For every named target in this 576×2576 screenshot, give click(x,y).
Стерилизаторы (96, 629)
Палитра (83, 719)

...

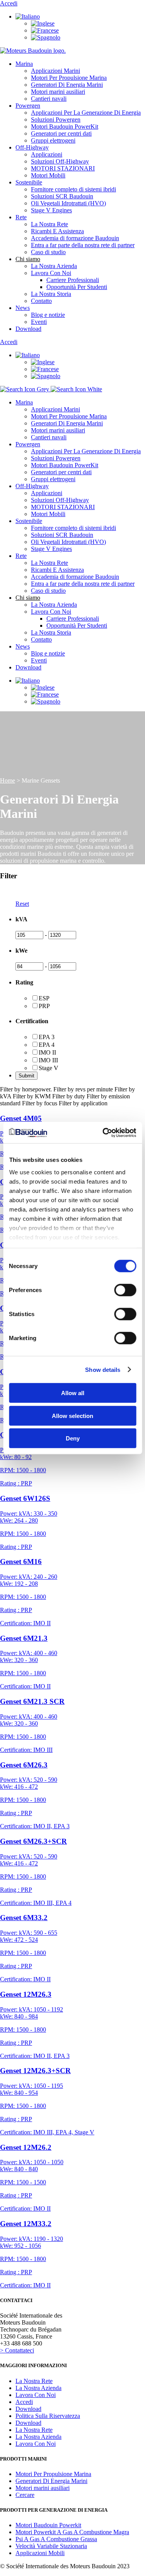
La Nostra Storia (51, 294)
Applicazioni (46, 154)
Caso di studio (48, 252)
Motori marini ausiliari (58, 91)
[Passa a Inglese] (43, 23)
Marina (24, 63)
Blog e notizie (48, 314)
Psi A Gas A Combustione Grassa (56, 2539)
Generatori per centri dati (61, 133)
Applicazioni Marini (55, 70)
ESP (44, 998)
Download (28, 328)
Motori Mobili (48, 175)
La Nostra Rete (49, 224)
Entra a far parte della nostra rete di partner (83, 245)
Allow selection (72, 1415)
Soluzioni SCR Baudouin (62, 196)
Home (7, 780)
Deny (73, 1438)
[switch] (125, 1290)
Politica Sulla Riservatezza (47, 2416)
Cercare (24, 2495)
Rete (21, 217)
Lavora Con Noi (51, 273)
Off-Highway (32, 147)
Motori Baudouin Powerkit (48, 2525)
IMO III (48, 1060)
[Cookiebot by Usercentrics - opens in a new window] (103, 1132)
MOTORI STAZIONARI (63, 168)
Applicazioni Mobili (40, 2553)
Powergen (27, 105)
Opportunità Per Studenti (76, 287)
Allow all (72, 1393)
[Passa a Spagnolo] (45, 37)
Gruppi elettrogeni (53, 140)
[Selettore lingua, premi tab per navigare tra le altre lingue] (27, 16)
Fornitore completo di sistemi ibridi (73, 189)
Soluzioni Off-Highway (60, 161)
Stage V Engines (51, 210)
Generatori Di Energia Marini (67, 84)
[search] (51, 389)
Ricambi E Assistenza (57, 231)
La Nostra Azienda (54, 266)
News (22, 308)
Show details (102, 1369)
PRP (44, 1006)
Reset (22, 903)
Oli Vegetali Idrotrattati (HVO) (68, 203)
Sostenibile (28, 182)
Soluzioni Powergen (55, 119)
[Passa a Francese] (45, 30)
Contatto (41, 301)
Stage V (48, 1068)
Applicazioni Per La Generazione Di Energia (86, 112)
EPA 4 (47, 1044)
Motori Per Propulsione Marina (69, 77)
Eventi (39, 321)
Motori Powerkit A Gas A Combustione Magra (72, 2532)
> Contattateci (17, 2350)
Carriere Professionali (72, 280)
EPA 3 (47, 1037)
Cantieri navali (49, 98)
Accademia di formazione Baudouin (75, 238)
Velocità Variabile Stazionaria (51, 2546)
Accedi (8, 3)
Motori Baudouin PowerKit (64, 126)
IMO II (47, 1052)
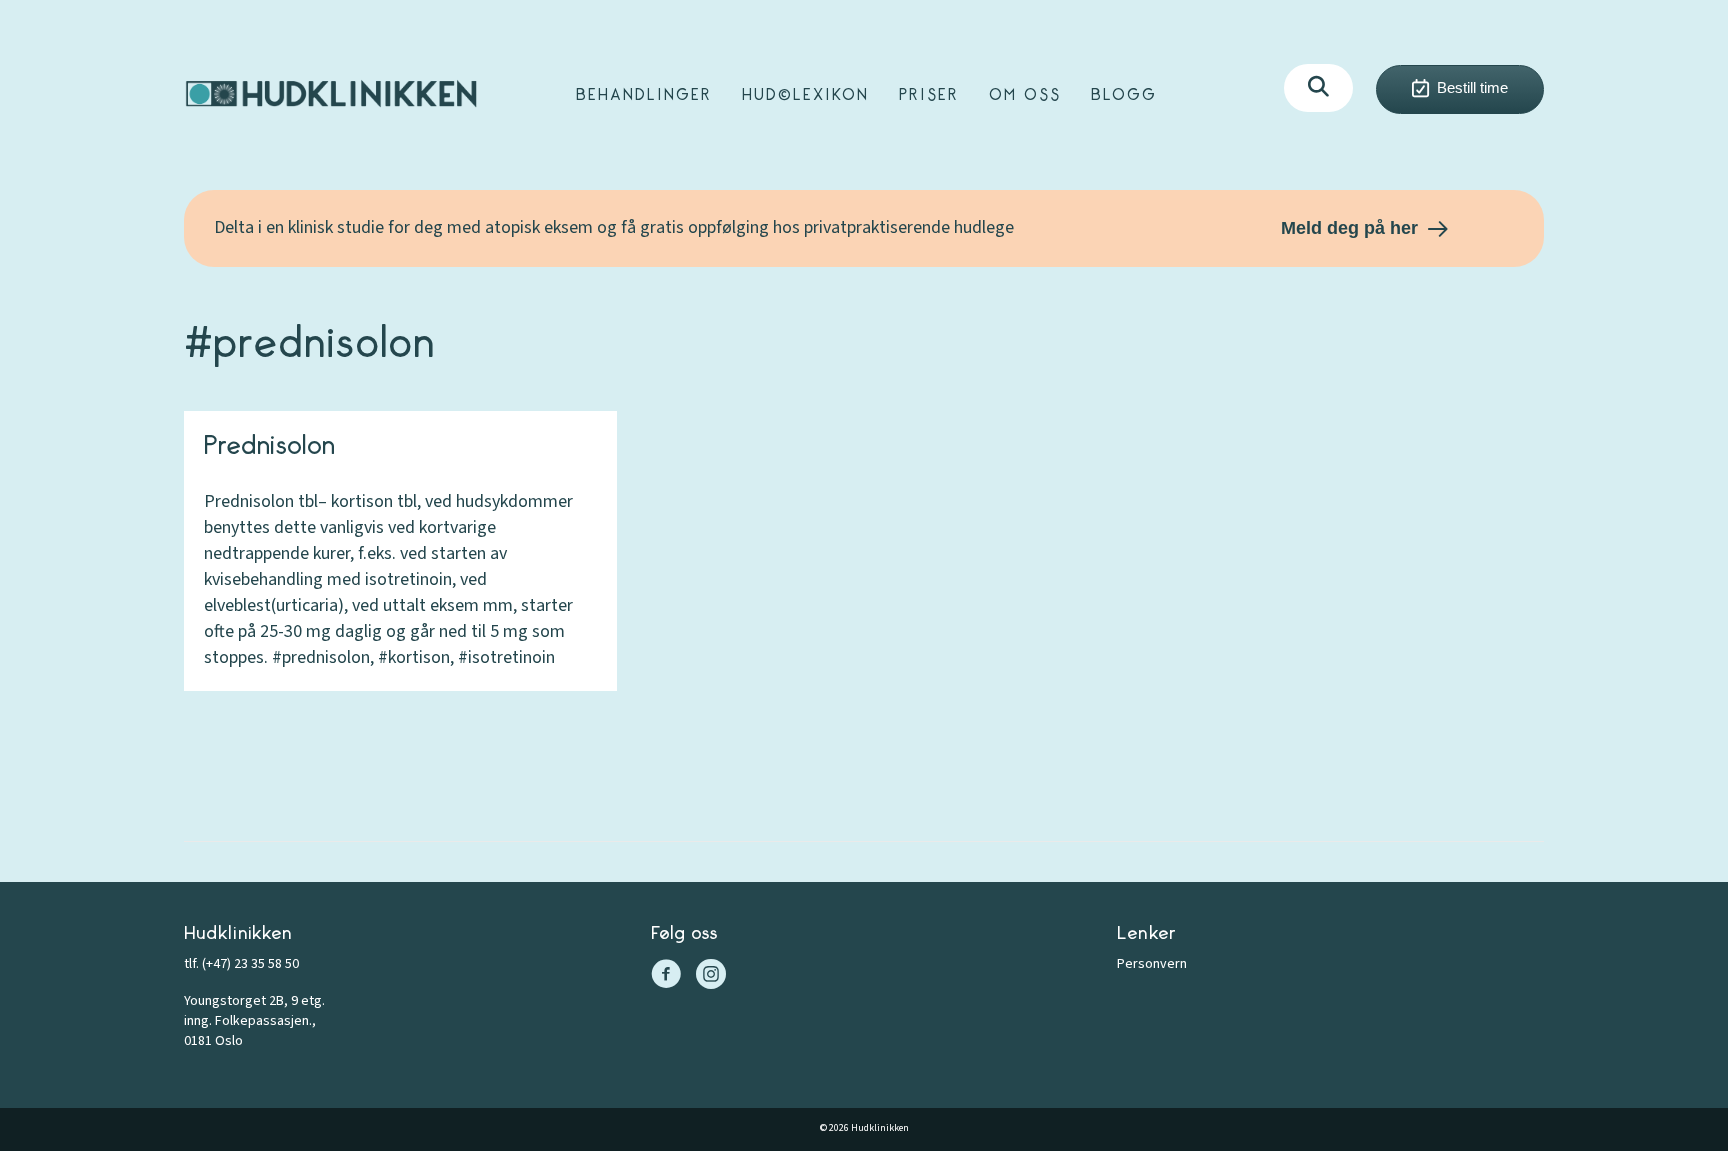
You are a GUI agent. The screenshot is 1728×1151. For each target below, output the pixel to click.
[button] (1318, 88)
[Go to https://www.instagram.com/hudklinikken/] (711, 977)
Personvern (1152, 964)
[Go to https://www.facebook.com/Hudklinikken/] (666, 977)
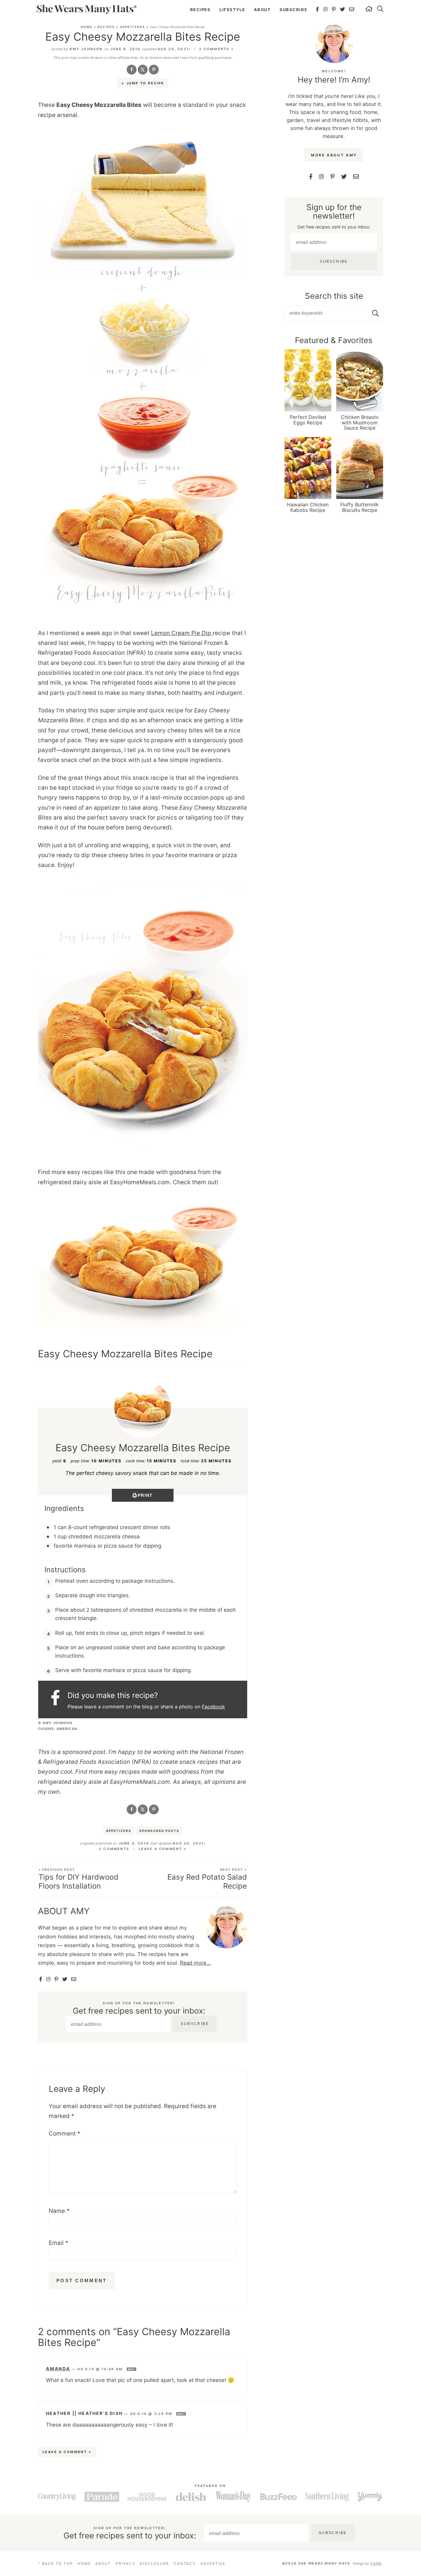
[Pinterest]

▶ [About this task]: Report all lines in the records that include the string "Soluzioni".

▶ [Written answer]:
Soluzioni SCR Baudouin (62, 196)
Soluzioni Off-Highway (60, 161)
Soluzioni Powergen (55, 119)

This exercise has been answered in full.